The title of the novel on which this film is based is ‘The Extraordinary Story of the Fakir who got Trapped in an Ikea Wardrobe’. It is by Romain Puertolas, a former French border guard whose job included investigating immigration fraud. He draws from his experience on the border to write about what it means for a person to be without documentation, without official allegiance to a country.The wardrobe, the suitcase, the passport, the fake currency – all accessories of immigrants from the developing world trying to get into the developed – are turned into narrative devices of a comic story, tinged with sadness.
Ajatashatru Lavash Patel (Dhanush), Aja as he is called, is a magician from India, who travels to Paris, the city of magical love. His Indian passport is genuine, but not his 100 Euro note. While in Paris, he promises a pretty American girl, Marie (Erin Moriarty), that he will meet her at the Eiffel Tower the next evening. Meanwhile, he has no place to stay and falls asleep in an Ikea Wardrobe. As fate would have it, the wardrobe is transported in the dead of night to London.
British immigration finds him out, destroys his passport and leaves him stateless. Managing to escape from one hostile European nation to another, he decides on a different brand image for himself. He turns into a stowaway, travelling in a Louis Vuitton suitcase to Rome.
The luggage in which Aja travels to Italy happens to belong to a famous actress, Nelly Marney (Bérénice Bejo).While she is having a bath in her hotel room, he emerges from the suitcase. Treating a strange Indian man in her personal space as a perfectly natural phenomenon, Nelly engages him in an extended conversation, and asks him a very important question: ‘Are you a refugee’? Her definition of statelessness, as encapsulated in the term ‘refugee’, is a political and humanitarian one, unlike the conventional border guard’s description of ‘illegal immigrant’, a phrase which interprets the notion of a human being wanting a better life, as a crime.

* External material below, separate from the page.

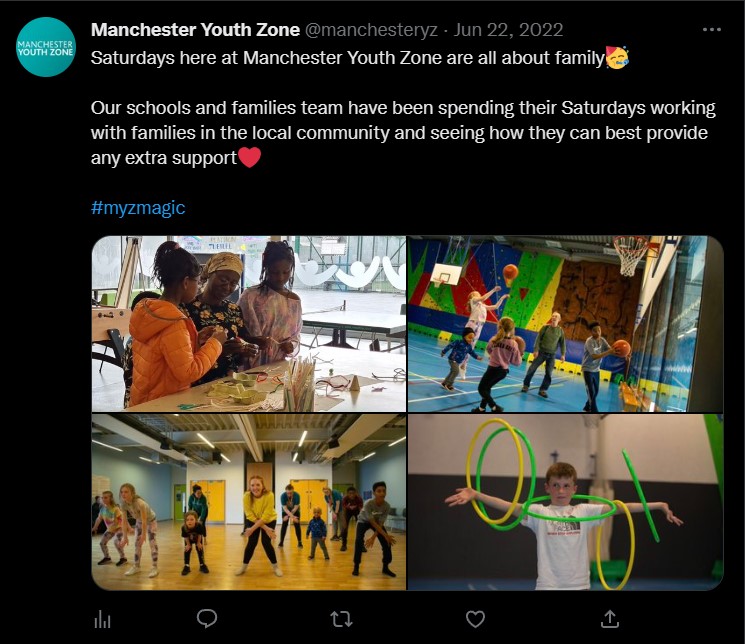
Task: Open the #myzmagic hashtag
Action: point(138,208)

The movie is child-like in its approach, and actor Dhanush conveys this sense of innocence very well. But it is also, at times, a naive and sentimental story that bores you. The parts of the film that show Aja, before and after he comes back to India, is shot in typical expatriate style, with Indian actors, both adults and children, hamming away to glory. There is plenty of Indian exotica, but fortunately we don’t get to see the Indian rope trick. In short, this is a disappointing movie.